Stored data entries:
Segment Open
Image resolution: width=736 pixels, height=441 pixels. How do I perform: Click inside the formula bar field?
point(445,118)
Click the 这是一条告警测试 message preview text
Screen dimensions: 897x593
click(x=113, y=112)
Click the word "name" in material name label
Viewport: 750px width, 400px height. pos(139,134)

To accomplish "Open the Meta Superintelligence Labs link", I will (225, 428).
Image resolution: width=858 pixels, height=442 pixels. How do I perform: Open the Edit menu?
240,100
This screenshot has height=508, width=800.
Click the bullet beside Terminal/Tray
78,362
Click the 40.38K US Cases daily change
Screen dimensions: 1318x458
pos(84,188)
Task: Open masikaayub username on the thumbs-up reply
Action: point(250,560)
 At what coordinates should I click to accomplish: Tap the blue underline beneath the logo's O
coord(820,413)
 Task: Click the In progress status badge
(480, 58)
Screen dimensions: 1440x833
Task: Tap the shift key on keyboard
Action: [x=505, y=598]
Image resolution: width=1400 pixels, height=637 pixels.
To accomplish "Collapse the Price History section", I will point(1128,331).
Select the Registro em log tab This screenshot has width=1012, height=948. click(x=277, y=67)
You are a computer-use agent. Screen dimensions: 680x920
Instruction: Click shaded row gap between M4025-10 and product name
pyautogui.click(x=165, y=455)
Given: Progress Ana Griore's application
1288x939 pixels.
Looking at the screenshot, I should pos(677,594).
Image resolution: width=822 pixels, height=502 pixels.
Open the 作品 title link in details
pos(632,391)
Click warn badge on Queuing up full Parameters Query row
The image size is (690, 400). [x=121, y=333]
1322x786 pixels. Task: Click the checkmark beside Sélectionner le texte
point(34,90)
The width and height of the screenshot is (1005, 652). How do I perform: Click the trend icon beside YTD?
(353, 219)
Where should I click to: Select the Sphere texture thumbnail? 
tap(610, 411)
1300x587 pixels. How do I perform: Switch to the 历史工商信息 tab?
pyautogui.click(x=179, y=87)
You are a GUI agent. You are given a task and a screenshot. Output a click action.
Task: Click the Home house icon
Segment Closed
Exercise directions | Take every line from the data above that holds "This" and copy it out.

Solution |
This screenshot has height=508, width=800.
Select the Registro em log tab This screenshot has width=1012, height=948. click(x=277, y=67)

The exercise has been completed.